Também agimos junto ao Banco Central e à Comissão de Valores Mobiliários para arrochar a fiscalização contra distribuidoras de valores mobiliários suspeitas de agir para esquentar ouro ilegal. Também mobilizamos outras nações e a comunidade europeia para sensibilizar países interessados no ouro brasileiro para que exigissem certificação de origem do produto, entre outras ações.

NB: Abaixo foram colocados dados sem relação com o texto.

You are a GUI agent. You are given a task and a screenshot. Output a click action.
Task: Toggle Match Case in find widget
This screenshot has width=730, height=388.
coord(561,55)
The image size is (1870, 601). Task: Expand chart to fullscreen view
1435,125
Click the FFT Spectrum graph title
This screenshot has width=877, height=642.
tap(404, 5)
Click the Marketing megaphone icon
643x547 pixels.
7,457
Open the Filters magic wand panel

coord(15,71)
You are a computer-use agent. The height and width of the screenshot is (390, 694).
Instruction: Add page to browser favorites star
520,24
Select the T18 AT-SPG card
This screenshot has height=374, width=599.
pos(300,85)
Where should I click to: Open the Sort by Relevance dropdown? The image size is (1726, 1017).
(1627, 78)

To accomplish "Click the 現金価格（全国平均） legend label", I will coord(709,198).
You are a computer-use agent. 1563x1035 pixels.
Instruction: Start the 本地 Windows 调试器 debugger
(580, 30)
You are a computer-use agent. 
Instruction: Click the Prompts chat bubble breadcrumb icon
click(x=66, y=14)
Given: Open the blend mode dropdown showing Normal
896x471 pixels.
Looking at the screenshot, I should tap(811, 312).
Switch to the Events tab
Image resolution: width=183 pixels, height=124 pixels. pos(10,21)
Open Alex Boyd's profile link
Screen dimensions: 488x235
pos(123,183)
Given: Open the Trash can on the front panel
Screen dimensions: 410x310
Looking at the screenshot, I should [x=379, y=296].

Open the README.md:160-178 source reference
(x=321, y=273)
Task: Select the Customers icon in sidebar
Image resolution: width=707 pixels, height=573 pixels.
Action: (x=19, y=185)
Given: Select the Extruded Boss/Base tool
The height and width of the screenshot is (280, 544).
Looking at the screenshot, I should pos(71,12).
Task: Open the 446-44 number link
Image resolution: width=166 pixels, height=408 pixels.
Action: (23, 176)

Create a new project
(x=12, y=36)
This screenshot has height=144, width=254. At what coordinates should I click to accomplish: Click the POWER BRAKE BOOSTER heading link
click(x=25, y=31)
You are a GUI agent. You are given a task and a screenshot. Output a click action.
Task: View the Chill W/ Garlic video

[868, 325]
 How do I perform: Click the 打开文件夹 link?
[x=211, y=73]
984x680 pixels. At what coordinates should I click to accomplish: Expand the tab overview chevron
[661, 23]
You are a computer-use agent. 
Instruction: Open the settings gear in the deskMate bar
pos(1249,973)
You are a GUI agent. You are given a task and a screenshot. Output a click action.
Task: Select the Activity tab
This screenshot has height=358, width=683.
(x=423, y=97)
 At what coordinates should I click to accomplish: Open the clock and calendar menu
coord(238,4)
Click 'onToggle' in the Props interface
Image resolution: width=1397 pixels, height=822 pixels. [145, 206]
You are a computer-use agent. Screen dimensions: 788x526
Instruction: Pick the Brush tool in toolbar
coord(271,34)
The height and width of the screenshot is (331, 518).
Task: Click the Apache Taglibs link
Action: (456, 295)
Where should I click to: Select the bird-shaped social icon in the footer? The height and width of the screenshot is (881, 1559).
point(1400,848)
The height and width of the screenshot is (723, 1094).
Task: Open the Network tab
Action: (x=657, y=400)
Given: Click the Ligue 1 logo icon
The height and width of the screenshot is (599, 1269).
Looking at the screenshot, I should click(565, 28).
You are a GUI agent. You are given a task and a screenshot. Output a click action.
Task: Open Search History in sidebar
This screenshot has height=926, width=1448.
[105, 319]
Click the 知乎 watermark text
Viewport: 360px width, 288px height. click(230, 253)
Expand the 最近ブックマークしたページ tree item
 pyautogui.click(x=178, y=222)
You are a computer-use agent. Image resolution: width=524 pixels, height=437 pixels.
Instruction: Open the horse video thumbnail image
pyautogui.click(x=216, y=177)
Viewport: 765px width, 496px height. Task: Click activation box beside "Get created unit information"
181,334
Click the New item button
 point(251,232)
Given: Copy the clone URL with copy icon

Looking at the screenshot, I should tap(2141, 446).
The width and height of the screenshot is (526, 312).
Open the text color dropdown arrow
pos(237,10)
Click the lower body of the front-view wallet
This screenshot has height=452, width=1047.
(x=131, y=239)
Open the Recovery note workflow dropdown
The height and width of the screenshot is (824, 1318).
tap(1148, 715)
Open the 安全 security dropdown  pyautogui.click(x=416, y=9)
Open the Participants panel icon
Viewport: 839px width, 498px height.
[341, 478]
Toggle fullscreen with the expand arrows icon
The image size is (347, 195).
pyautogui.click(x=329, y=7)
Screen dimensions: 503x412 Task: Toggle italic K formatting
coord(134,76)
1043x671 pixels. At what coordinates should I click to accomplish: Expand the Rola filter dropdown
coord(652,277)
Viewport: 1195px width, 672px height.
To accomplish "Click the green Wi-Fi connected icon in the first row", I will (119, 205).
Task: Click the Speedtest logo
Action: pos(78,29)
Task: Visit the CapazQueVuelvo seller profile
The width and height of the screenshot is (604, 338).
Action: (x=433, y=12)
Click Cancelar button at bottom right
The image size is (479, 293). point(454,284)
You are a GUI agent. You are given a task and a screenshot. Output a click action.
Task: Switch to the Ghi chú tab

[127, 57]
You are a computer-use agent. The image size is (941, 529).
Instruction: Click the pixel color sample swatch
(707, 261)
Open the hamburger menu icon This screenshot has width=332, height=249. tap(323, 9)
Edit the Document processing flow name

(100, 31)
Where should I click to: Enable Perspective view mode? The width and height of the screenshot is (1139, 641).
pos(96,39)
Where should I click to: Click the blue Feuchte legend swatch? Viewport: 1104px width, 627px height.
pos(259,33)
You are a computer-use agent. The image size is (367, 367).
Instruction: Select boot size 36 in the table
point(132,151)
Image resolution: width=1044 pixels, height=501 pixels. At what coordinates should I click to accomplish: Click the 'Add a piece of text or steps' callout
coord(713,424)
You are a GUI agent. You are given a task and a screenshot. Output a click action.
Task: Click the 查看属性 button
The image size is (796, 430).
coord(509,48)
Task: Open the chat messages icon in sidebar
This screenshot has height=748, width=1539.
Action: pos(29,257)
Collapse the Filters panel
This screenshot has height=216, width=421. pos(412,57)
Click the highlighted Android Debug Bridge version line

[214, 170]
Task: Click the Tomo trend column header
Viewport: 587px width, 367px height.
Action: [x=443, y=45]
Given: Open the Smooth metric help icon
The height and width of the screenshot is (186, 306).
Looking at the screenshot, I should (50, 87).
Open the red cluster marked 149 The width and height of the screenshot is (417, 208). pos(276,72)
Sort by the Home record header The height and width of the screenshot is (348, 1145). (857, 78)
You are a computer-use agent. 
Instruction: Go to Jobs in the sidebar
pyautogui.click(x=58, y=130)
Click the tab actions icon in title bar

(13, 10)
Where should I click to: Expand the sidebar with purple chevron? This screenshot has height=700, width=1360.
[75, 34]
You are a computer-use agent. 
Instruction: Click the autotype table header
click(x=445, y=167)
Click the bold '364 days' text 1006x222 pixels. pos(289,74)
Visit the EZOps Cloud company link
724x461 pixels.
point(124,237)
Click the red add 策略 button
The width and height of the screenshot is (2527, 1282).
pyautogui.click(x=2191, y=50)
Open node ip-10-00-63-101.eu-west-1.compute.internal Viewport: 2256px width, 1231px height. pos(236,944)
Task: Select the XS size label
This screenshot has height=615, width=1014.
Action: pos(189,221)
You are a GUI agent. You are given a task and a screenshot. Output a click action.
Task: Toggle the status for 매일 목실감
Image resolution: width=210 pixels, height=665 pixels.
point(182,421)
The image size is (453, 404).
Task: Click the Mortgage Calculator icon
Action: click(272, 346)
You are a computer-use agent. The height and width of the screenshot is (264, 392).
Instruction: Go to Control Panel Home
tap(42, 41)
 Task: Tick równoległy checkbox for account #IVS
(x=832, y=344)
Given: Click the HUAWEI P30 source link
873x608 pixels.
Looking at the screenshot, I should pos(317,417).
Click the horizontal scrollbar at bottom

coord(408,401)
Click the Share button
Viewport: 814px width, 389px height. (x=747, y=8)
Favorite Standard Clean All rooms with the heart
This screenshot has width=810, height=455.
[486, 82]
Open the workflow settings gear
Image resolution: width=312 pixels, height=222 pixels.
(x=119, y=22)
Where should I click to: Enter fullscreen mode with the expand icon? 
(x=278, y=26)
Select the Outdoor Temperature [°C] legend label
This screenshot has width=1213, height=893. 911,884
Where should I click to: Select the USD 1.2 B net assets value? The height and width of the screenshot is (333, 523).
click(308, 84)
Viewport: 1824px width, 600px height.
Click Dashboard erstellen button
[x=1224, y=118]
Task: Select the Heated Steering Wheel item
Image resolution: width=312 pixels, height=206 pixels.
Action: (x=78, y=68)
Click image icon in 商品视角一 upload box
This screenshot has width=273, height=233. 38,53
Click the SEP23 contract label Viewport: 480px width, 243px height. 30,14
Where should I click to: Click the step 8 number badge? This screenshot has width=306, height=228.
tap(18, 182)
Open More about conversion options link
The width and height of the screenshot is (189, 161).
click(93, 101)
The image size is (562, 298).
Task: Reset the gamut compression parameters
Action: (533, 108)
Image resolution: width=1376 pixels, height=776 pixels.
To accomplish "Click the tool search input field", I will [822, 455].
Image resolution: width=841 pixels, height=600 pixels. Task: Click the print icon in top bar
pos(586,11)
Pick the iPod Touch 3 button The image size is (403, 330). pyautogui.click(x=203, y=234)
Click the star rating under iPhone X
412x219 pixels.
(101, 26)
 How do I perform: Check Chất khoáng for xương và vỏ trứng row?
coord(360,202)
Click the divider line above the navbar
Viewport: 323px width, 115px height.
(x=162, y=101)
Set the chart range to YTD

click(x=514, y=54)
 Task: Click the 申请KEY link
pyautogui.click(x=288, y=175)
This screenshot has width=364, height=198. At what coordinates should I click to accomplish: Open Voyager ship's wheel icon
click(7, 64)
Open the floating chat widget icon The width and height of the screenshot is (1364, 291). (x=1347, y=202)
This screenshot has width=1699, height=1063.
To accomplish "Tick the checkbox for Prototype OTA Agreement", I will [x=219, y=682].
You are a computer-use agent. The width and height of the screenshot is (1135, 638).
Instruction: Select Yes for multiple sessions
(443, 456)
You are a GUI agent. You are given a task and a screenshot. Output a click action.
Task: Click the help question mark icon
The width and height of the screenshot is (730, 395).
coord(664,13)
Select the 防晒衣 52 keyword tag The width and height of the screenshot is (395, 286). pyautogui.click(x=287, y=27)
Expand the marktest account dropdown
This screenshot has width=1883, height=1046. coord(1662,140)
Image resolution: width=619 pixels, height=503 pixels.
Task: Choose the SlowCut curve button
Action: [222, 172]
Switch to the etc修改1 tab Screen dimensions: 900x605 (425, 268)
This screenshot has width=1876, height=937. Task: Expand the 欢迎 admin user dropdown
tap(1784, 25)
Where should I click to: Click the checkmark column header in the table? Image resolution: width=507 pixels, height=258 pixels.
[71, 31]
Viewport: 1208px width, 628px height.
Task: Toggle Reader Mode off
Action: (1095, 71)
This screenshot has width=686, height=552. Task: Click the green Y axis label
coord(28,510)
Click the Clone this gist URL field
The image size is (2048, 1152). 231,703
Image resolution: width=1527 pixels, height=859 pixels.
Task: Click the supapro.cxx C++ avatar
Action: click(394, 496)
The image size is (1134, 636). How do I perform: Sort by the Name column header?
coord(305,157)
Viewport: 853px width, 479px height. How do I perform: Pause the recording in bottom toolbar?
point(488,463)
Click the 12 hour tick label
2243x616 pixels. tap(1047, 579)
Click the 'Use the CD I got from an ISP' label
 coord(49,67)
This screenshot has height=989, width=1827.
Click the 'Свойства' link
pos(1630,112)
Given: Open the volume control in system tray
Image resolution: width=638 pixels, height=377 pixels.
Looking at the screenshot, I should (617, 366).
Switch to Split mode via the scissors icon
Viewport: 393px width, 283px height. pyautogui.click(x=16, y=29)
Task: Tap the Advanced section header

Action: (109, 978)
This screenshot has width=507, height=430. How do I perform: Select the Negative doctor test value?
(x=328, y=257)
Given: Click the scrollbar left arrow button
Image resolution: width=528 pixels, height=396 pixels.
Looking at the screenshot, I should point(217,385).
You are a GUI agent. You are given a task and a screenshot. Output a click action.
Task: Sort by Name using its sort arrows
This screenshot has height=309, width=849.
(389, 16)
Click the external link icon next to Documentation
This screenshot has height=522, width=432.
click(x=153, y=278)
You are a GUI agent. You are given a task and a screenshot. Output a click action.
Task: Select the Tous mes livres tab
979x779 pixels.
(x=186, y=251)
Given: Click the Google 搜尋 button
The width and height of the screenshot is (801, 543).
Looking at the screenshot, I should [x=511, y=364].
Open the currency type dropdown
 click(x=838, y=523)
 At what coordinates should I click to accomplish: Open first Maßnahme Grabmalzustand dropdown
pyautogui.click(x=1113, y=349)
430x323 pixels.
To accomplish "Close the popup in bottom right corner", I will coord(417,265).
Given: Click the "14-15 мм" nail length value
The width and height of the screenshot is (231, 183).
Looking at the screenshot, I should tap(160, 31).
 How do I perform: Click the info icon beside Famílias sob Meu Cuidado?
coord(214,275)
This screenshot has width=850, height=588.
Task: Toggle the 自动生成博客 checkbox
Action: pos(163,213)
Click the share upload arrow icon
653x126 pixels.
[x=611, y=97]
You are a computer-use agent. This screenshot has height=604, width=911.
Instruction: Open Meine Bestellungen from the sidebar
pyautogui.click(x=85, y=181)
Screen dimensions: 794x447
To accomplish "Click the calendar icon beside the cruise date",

Após tais iniciativas, o Instituto Escolhas detectou que a produção de ouro registrada do garimpo caiu, nos primeiros sete meses de 2024, nada menos do que 84%, em comparação ao mesmo período em 2022. Naquele ano, a produção garimpeira foi de 31 toneladas de ouro e caiu para 17 toneladas após as medidas de controle. As exportações do metal com suspeitas de irregularidades entraram em igual estado de choque: em 2023, caíram 29% e, nos sete primeiros meses deste ano a exportação de ouro foi 35% menor do que no mesmo período em 2022.
Este resultado descortinou um dado importante. Que Índia, Emirados Árabes Unidos e Bélgica deixaram de comprar 18 toneladas de ouro, em especial de São Paulo, Mato Grosso, Rio de Janeiro e Distrito Federal, caminhos utilizados também pelos que lidam com o ouro ilegal, o que facilitará maiores fiscalizações pelos agentes públicos.
Mas há outro dado preocupante, que faz referência à questão que abordei anteriormente relacionada à Amazônia. Mais de 70% da queda na produção de ouro do garimpo em 2023 ocorreu no Pará: expressivos 98%. Isso nos dá uma ideia abrangente da ocupação criminosa da Amazônia. Lá, não é só o ouro o alvo do crime. Outros minérios, como o manganês estão relacionados à atividade de exploração ilegal, lavagem de dinheiro e de contrabando, entre outras. A presença maciça de criminosos se passando por garimpeiros – uma atividade legalizada – e cometendo outras atrocidades contra pessoas e o meio ambiente está a inibir e A impedir o desenvolvimento de iniciativas empresariais e, mais ainda, de termos condições de traçarmos um tão sonhado e relevante projeto de desenvolvimento sustentável para a Amazônia. A mineração do Brasil está seriamente comprometida em superar este desafio, que é de estrito interesse de todos nós.